Legacy CHECKMULTISIG has FindAndDelete attached to it. SegWit v0 already removed FindAndDelete and kept CHECKMULTISIG working fine. So for tapscript, the simple path was: keep CHECKMULTISIG, say FindAndDelete doesn’t run here.
BIP-342 didn’t do that. It disabled CHECKMULTISIG completely and added CHECKSIGADD, so multisig is now a sequence of opcodes plus a comparison.
That’s a much bigger change than just fixing the bug. I’d like to understand why.
A few things I’m curious about:
Was a “clean CHECKMULTISIG” ever considered, and why was it rejected?
Was the main reason batch verification with Schnorr, or something else?
Or was it a deliberate choice to move away from opcodes that pack whole patterns, toward smaller primitives that script authors combine themselves?
The last one matters to me because if it’s a real design shift, it probably also shapes how future opcodes (CAT, CSFS, etc.) should look.

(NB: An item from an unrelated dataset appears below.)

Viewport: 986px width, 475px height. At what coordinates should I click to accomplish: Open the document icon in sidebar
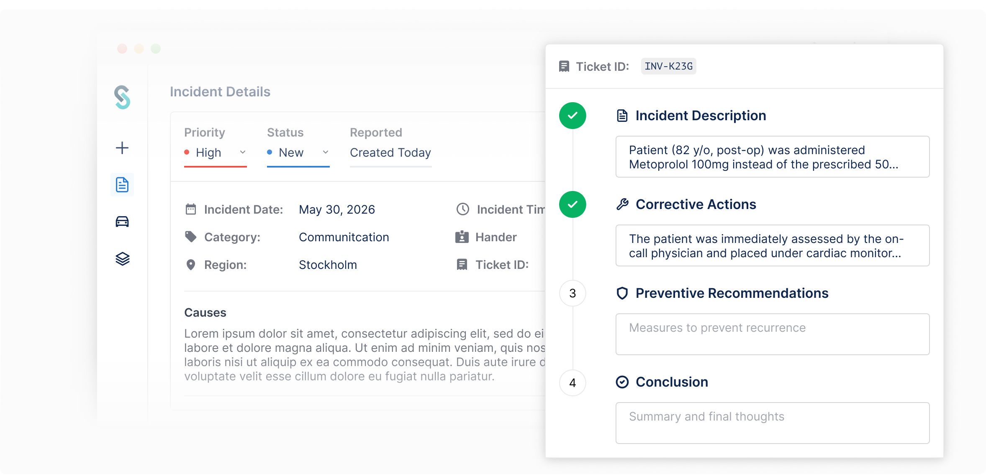(x=122, y=185)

If anyone was part of those discussions, I’d love to hear the actual reasoning.
Note: This is not about whether CHECKSIGADD could be retrofitted to SegWit v0 (that question has been answered — it can’t, it would be a hardfork). My question is the opposite direction: when designing tapscript, why introduce CHECKSIGADD at all, instead of keeping CHECKMULTISIG with FindAndDelete removed?